Symposium WUR 8 november
Weer op Zee
Met als centrale thema ‘Weer op Zee’ was vrijdag 8 november 2013 het jaarlijkse najaarssymposium van de NVBM. Een grote diversiteit aan sprekers zorgde voor een aantrekkelijk, dagvullend programma. Ongeveer 65 personen woonden het symposium bij. Hier zullen we kort de presentaties en onze bevindingen delen aan de hand van het programma.
Nadat de voorzitter van de NVBM Albert Klein Tank iedereen van harte welkom heette, gaf hij het woord aan Ad Stoffelen. Ad nam het publiek mee op reis naar de wereld van satellieten. Als wetenschapper van het KNMI neemt Ad actief deel aan diverse initiatieven om de meetgegevens van satellieten boven zee om te zetten in bruikbare windinformatie voor de meteorologen in de weerkamer en de modelleurs. Verschillende satellieten en samenwerkingsverbanden dragen bij aan de verbeterde kwaliteit en het begrip van wind op zee, maar ook aan betere weersverwachtingen.
Vervolgens gaf Joris de Vroom uitleg hoe BMT/Argoss verschillende operationele weer- en golfmodellen gebruikt om korte-termijn golfverwachtingen te maken. Duidelijk werd dat elke locatie om een andere aanpak vraagt.

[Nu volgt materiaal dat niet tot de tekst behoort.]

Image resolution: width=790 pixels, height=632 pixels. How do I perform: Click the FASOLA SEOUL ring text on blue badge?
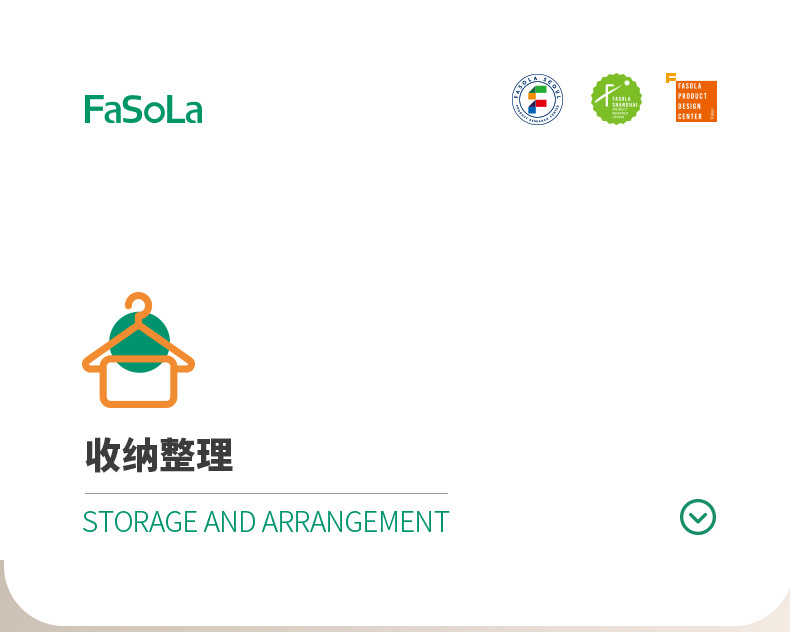[x=537, y=84]
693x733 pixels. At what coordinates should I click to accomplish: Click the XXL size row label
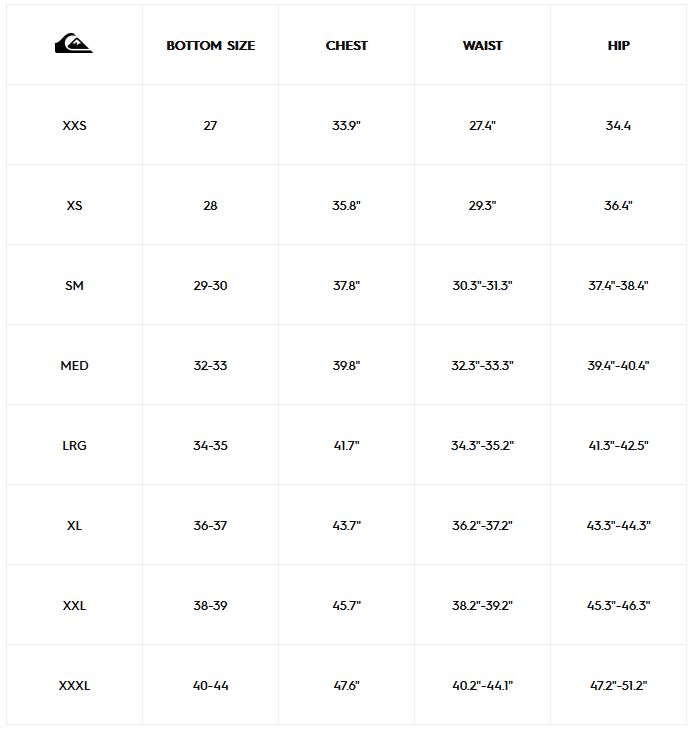pyautogui.click(x=74, y=606)
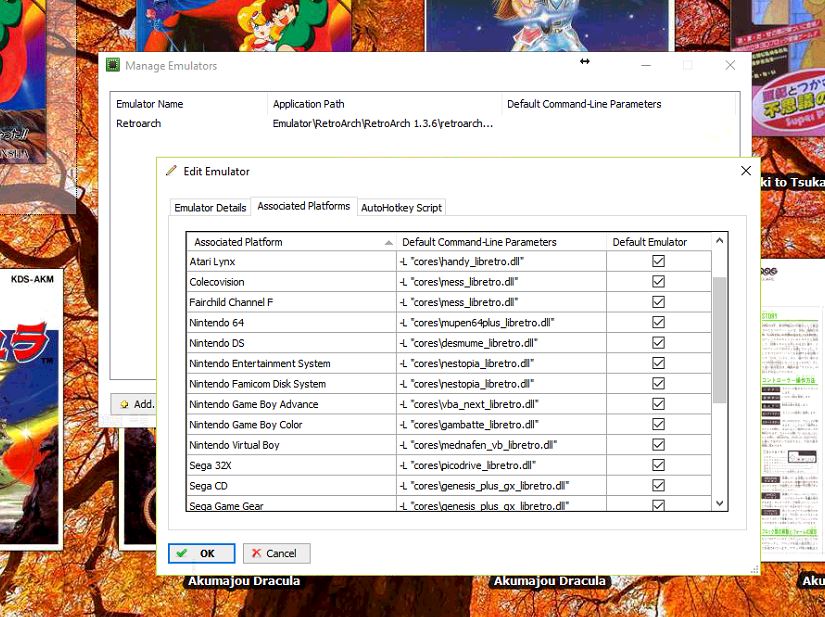
Task: Toggle Default Emulator for Nintendo Virtual Boy
Action: point(658,445)
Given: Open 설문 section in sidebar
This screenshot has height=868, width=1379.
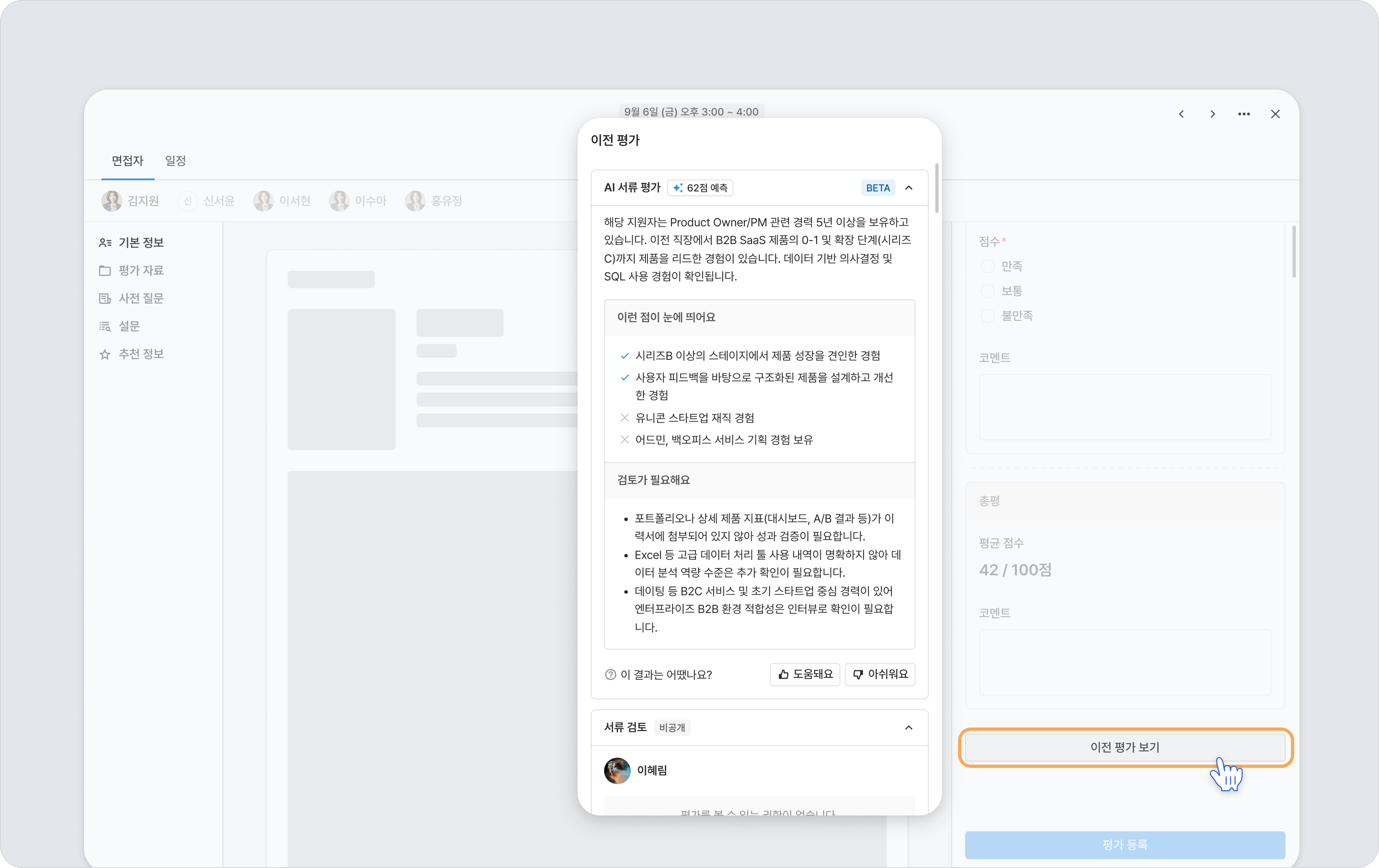Looking at the screenshot, I should (x=120, y=326).
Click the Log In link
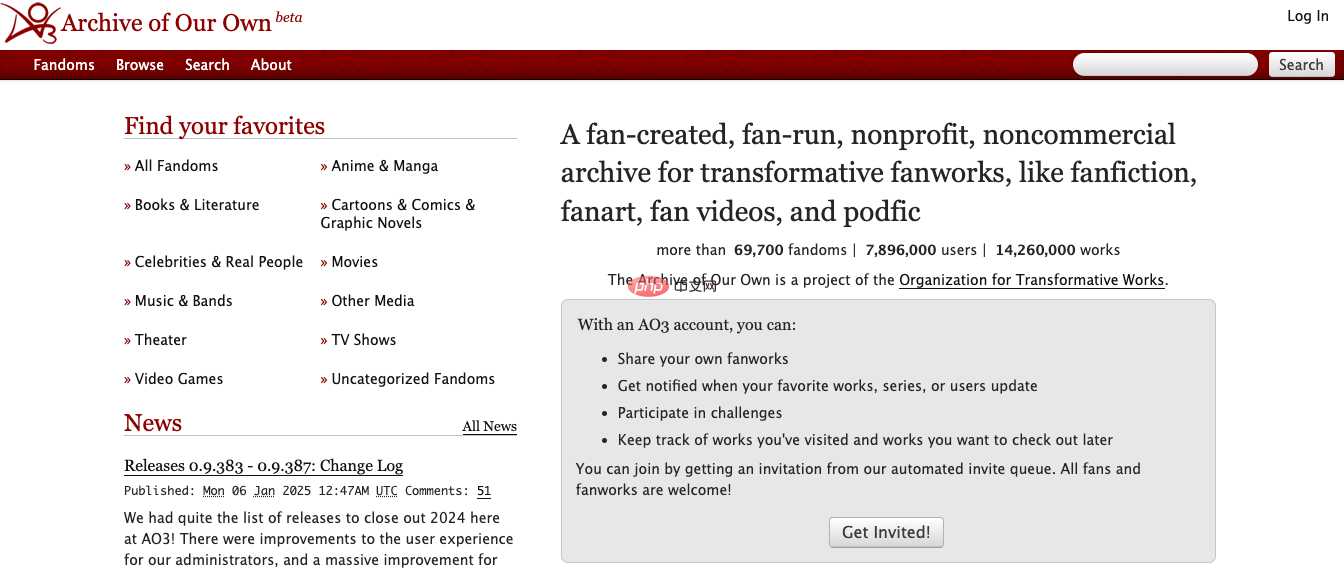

Vaak hebben zij te maken met complexe lokale omgevingsfactoren die voor gevaarlijk hoge golven voor de scheepvaart zorgen omdat lokale circulatiepatronen in combinatie met complexe kustlijnen direct invloed hebben op de ontstane golflengte en –periode.
Hierna volgden de korte poster presentaties, een jaarlijks terugkerend onderdeel van het najaarssymposium. Dit jaar waren er 4 posters, Ine Wijnant (KNMI), Marina Sterk (WUR), Sanda Lenzhölzer (WUR) en Aart Overeem et al (WUR). De eerste 3 personen maakten van de gelegenheid gebruik om iets meer te vertellen over het onderwerp en waarom het publiek zeker even langs moest komen. Het boek ‘Het weer in de stad’ van Sanda Lenzhölzer komt binnenkort uit en zal dan ook opgenomen worden in de boekenactie van de NVBM. De postersessie ging vloeiend over in de lunch, die zich uitstekend leende voor een reünie maar ook voor netwerken met andere collega-meteorologen.
Na de lunch liet Renske de Winter zien hoe zij als geofysicus de huidige en toekomstige windklimatologie uit CMIP5 (Climate Model Comparison Project 5) klimaatmodellen meeneemt in het afschatten van duinerosie aan de Nederlandse kust. Dit solide onderzoek is onderdeel van haar promotie-traject bij het departement Fysische Geografie in samenwerking met het KNMI. Door gebruik te maken van klimaatmodel ensembles ontstaat er een spreiding in de mogelijke uitkomsten voor de jaarlijkse maximale windsnelheid. Deze spreiding neemt ze vervolgens mee bij het modelleren van duinerosie.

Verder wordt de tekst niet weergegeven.